Фрагмент документа:

Как видит эсхатологию «Эдда»? Я думаю, в целом по-дионисийски, Рагнарек есть внутренняя драма богов (асов и ванов), но за последней битвой следует воскресение Бальдра и восстановление мира.
Натэлла Сперанская: Вы делаете интересное замечание, что древние германцы мыслили мир с позиции второй, то есть воинской, функции, и само их бытие предстает как бытие-в-войне. Вероятно, именно поэтому «воинский пафос» философских речений Гераклита обнаруживает свою близость германскому Логосу?
Как мы знаем, к учению пророка из Эфеса обращался Мартин Хайдеггер, он стал центральной фигурой философии Гегеля, Ницше называл его своим предшественником во взгляде на мир как на «божественную игру по ту сторону добра и зла», Шлейермахер внимательно изучал его наследие. Можно ли проследить эту эйдетическую близость в наши дни или современные немецкие мыслители в значительной степени отошли от изначального мировосприятия? Когда гераклитовская мысль о войне как «Отце всего» перестала быть определяющей для немецкой идентичности и вследствие чего это произошло?
Александр Дугин: После 1945 г. в германской истории произошел чудовищный надлом. Дело было не только в проигранной войне и провале национал-социалистической идеологии. Германия шла к ХХ веку как к моменту своего Ereignis, как к кульминации Последней Битвы, Endkampf. Это было движение к концу истории, как его понимал Гегель – к немецкому концу истории и к Новому Началу, как его понимал Хайдеггер. То, что пиком стал национал-социализм Гитлера, уже было двусмысленным результатом. То, что национал-социализм Гитлера проиграл и рухнул, окончательно добило немцев. Сегодня Германии как таковой больше нет. Она погребена под руинами. Поэтому там нет ни мысли, ни пространства для мысли. Они не могут ни воевать, ни думать. Им просто запрещено. Поэтому выражение «в наши дни» применительно к Германии, означает – «после конца света», «после конца истории». Причем, после того конца, когда окончился только свет, а тьма продолжается. Это больше не Германия, но ее симулякр, копия без оригинала. Я верю, что под немецкими руинами все еще теплится тайная жизнь. Было бы глупо и пошло, если бы германский историал завершился на фрау Меркель или концерне Сименс. Но и для того, чтобы говорить о том, что что-то подлинное германское еще сохранилось, у нас также нет оснований. Поэтому я предпочитаю мыслить Германию как своего рода идеальный объект: он был, он имел смысл, он по-прежнему есть в мире идей и в этом мире идей он испускает удивительный завораживающий свет. Но в мире феноменов Германия скрылась. Ни сушей, ни морем не сможем найти дорогу к истинной Германии. Она стала мифом.
Натэлла Сперанская: Какую версию германской идентичности предлагал Герман Вирт? Можно ли сказать, что он выступает как мыслитель, находящийся под влиянием Логоса Великой Матери?

Представленные данные:
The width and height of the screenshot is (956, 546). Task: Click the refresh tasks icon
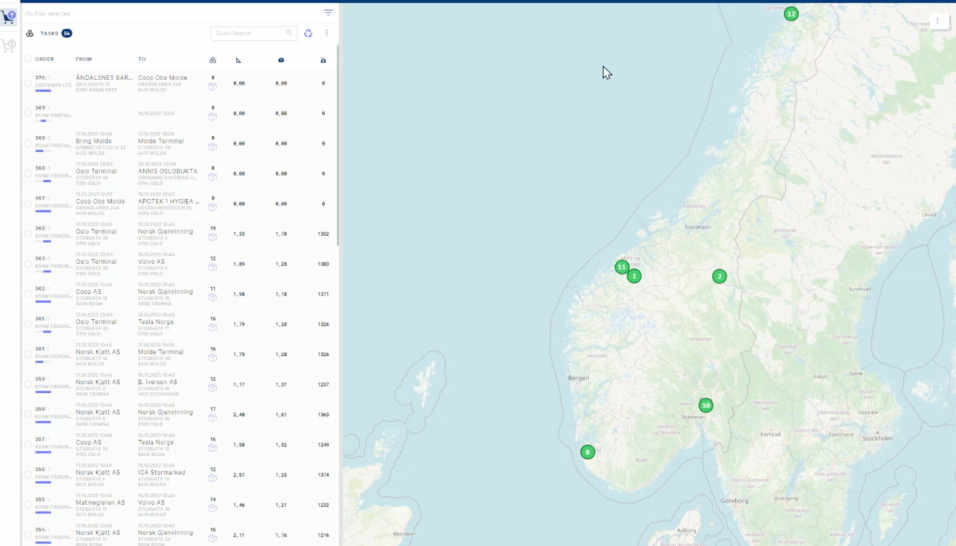pyautogui.click(x=308, y=33)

Письменное задание: Перепишите из фрагмента о германской идентичности отрывок, начиная со слов «Как видит эсхатологию» и заканчивая словами «и восстановление мира.». Листинг — отдельный материал, с фрагментом он не связан.

Решённая задача:
Как видит эсхатологию «Эдда»? Я думаю, в целом по-дионисийски, Рагнарек есть внутренняя драма богов (асов и ванов), но за последней битвой следует воскресение Бальдра и восстановление мира.